How to complete this task:
The records below are to be duplicated character for character.

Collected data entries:
++++++++++++++++++++
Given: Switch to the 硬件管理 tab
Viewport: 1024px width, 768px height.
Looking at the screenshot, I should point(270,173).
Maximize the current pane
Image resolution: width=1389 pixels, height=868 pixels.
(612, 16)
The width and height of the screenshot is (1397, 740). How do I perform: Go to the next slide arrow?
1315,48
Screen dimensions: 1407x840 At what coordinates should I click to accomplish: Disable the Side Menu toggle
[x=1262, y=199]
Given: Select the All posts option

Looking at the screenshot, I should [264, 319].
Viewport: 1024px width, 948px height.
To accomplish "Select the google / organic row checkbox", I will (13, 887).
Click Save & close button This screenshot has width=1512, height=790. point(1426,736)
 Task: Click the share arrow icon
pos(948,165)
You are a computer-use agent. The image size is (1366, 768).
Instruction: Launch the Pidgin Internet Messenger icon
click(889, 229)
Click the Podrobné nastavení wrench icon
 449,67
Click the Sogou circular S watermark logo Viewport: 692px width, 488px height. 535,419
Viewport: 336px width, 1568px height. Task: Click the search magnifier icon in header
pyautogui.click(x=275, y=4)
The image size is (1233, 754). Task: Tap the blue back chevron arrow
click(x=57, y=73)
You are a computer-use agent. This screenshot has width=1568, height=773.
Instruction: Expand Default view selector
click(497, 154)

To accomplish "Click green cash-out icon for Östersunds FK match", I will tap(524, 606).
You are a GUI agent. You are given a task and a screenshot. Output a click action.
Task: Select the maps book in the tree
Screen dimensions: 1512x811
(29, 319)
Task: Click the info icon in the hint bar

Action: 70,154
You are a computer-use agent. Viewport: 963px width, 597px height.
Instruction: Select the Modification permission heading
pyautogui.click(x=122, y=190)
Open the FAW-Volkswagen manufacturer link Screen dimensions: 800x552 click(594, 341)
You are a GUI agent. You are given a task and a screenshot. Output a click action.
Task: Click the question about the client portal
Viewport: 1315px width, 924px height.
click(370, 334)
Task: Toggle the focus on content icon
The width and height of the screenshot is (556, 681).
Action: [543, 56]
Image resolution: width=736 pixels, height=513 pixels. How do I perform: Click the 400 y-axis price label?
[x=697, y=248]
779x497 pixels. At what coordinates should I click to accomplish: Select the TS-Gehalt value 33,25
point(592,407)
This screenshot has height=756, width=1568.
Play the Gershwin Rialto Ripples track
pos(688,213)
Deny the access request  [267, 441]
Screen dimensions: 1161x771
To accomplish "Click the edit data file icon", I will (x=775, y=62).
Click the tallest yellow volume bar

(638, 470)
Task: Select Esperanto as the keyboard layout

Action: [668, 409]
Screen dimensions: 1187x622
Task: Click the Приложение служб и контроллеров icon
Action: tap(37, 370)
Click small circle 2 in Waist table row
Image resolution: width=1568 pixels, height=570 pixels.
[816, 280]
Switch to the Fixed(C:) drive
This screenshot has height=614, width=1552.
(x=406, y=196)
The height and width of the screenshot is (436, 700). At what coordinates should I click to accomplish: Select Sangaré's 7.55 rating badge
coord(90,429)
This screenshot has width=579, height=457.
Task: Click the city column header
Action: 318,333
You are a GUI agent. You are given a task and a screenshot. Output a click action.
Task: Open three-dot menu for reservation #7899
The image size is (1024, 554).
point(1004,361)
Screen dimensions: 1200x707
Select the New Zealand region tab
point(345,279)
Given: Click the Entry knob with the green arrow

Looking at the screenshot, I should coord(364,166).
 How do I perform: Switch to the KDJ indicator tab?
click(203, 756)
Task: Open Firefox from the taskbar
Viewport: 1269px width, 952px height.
++++++++++++++++++++
Result of this exercise:
Given: Switch to the 硬件管理 tab
Viewport: 1024px width, 768px height.
Looking at the screenshot, I should point(270,173).
Maximize the current pane
Image resolution: width=1389 pixels, height=868 pixels.
(612, 16)
The width and height of the screenshot is (1397, 740). How do I perform: Go to the next slide arrow?
1315,48
Screen dimensions: 1407x840 At what coordinates should I click to accomplish: Disable the Side Menu toggle
[x=1262, y=199]
Given: Select the All posts option

Looking at the screenshot, I should [264, 319].
Viewport: 1024px width, 948px height.
To accomplish "Select the google / organic row checkbox", I will (13, 887).
Click Save & close button This screenshot has width=1512, height=790. point(1426,736)
 Task: Click the share arrow icon
pos(948,165)
You are a computer-use agent. The image size is (1366, 768).
Instruction: Launch the Pidgin Internet Messenger icon
click(889, 229)
Click the Podrobné nastavení wrench icon
 449,67
Click the Sogou circular S watermark logo Viewport: 692px width, 488px height. 535,419
Viewport: 336px width, 1568px height. Task: Click the search magnifier icon in header
pyautogui.click(x=275, y=4)
The image size is (1233, 754). Task: Tap the blue back chevron arrow
click(x=57, y=73)
You are a computer-use agent. This screenshot has width=1568, height=773.
Instruction: Expand Default view selector
click(497, 154)

To accomplish "Click green cash-out icon for Östersunds FK match", I will tap(524, 606).
You are a GUI agent. You are given a task and a screenshot. Output a click action.
Task: Select the maps book in the tree
Screen dimensions: 1512x811
(29, 319)
Task: Click the info icon in the hint bar

Action: 70,154
You are a computer-use agent. Viewport: 963px width, 597px height.
Instruction: Select the Modification permission heading
pyautogui.click(x=122, y=190)
Open the FAW-Volkswagen manufacturer link Screen dimensions: 800x552 click(594, 341)
You are a GUI agent. You are given a task and a screenshot. Output a click action.
Task: Click the question about the client portal
Viewport: 1315px width, 924px height.
click(370, 334)
Task: Toggle the focus on content icon
The width and height of the screenshot is (556, 681).
Action: [543, 56]
Image resolution: width=736 pixels, height=513 pixels. How do I perform: Click the 400 y-axis price label?
[x=697, y=248]
779x497 pixels. At what coordinates should I click to accomplish: Select the TS-Gehalt value 33,25
point(592,407)
This screenshot has height=756, width=1568.
Play the Gershwin Rialto Ripples track
pos(688,213)
Deny the access request  [267, 441]
Screen dimensions: 1161x771
To accomplish "Click the edit data file icon", I will (x=775, y=62).
Click the tallest yellow volume bar

(638, 470)
Task: Select Esperanto as the keyboard layout

Action: [668, 409]
Screen dimensions: 1187x622
Task: Click the Приложение служб и контроллеров icon
Action: tap(37, 370)
Click small circle 2 in Waist table row
Image resolution: width=1568 pixels, height=570 pixels.
[816, 280]
Switch to the Fixed(C:) drive
This screenshot has height=614, width=1552.
(x=406, y=196)
The height and width of the screenshot is (436, 700). At what coordinates should I click to accomplish: Select Sangaré's 7.55 rating badge
coord(90,429)
This screenshot has width=579, height=457.
Task: Click the city column header
Action: 318,333
You are a GUI agent. You are given a task and a screenshot. Output a click action.
Task: Open three-dot menu for reservation #7899
The image size is (1024, 554).
point(1004,361)
Screen dimensions: 1200x707
Select the New Zealand region tab
point(345,279)
Given: Click the Entry knob with the green arrow

Looking at the screenshot, I should coord(364,166).
 How do I perform: Switch to the KDJ indicator tab?
click(203, 756)
Task: Open Firefox from the taskbar
Viewport: 1269px width, 952px height.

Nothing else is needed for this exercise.